### Required work:
Only the lines with "blue" in the entries below belong in the answer; please copy them.

### Exercise data:
'''
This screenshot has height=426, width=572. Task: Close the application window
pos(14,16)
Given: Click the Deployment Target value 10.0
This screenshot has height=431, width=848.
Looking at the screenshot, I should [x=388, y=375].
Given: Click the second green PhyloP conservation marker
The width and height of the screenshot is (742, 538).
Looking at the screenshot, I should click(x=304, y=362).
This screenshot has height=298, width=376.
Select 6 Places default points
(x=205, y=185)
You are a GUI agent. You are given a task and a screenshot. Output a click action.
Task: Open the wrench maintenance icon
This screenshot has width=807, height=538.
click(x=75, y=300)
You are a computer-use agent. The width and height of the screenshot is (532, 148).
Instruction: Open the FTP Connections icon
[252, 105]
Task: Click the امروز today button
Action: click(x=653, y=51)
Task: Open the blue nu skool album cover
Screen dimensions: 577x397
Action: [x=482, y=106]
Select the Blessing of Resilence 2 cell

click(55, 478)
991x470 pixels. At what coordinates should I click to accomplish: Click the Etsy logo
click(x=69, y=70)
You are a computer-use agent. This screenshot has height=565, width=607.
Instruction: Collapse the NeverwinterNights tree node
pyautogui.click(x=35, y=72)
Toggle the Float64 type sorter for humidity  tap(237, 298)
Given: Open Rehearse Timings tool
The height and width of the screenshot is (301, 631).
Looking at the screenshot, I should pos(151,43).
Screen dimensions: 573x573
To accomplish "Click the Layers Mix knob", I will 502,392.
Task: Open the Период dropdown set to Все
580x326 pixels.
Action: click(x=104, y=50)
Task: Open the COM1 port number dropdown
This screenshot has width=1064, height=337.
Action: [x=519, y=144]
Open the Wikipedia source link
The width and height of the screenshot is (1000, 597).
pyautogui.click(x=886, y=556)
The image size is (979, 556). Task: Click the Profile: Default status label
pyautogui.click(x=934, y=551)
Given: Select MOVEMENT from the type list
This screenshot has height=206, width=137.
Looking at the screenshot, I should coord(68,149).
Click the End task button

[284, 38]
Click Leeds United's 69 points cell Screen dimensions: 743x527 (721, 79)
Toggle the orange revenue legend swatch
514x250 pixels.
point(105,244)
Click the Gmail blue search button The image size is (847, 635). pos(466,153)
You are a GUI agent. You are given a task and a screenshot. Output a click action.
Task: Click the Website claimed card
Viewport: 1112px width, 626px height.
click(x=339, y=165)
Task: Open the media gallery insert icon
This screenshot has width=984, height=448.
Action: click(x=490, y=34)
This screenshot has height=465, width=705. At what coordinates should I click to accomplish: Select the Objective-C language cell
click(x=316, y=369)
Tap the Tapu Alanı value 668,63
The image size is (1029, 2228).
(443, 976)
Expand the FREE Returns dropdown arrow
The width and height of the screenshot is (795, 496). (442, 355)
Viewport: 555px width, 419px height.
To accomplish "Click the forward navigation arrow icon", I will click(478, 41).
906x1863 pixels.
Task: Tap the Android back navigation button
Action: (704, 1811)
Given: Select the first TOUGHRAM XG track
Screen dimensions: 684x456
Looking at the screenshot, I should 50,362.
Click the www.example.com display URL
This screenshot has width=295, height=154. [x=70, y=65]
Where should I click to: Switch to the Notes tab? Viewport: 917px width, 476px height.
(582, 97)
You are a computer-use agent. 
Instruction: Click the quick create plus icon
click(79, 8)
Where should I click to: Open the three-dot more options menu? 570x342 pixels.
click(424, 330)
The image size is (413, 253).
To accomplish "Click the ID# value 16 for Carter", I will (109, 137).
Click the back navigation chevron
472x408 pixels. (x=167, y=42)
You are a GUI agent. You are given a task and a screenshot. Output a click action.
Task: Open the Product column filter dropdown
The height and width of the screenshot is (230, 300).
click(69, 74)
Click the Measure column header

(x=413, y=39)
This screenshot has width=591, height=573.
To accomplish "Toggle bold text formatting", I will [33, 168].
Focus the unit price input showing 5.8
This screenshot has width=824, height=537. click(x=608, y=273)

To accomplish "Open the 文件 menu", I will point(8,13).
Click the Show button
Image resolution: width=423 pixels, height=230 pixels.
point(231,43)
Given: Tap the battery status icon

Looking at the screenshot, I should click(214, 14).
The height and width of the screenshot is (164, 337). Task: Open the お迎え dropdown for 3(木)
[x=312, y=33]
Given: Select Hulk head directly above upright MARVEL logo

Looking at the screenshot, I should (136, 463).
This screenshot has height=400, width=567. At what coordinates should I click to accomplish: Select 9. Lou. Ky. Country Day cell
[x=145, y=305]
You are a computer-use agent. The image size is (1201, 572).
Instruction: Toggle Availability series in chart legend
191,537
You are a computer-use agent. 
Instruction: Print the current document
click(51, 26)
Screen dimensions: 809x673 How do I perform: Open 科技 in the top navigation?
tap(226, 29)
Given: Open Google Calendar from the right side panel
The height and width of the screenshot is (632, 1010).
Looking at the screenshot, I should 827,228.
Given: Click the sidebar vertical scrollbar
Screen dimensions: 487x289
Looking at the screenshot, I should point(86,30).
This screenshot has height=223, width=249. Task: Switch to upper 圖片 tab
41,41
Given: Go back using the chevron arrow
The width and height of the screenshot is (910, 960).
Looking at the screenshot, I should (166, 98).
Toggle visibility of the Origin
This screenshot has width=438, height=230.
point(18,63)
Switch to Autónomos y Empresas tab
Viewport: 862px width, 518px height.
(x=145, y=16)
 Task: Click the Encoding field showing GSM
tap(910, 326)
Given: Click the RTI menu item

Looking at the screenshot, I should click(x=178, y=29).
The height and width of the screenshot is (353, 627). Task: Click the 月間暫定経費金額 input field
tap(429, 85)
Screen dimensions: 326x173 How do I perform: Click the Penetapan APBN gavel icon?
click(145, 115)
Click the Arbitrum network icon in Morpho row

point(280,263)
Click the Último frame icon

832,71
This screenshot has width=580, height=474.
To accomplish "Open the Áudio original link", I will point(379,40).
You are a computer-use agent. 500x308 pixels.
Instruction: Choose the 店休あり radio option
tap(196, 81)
'''
### Response to the task:
Task: Open the blue nu skool album cover
Click the Gmail blue search button The image size is (847, 635). pos(466,153)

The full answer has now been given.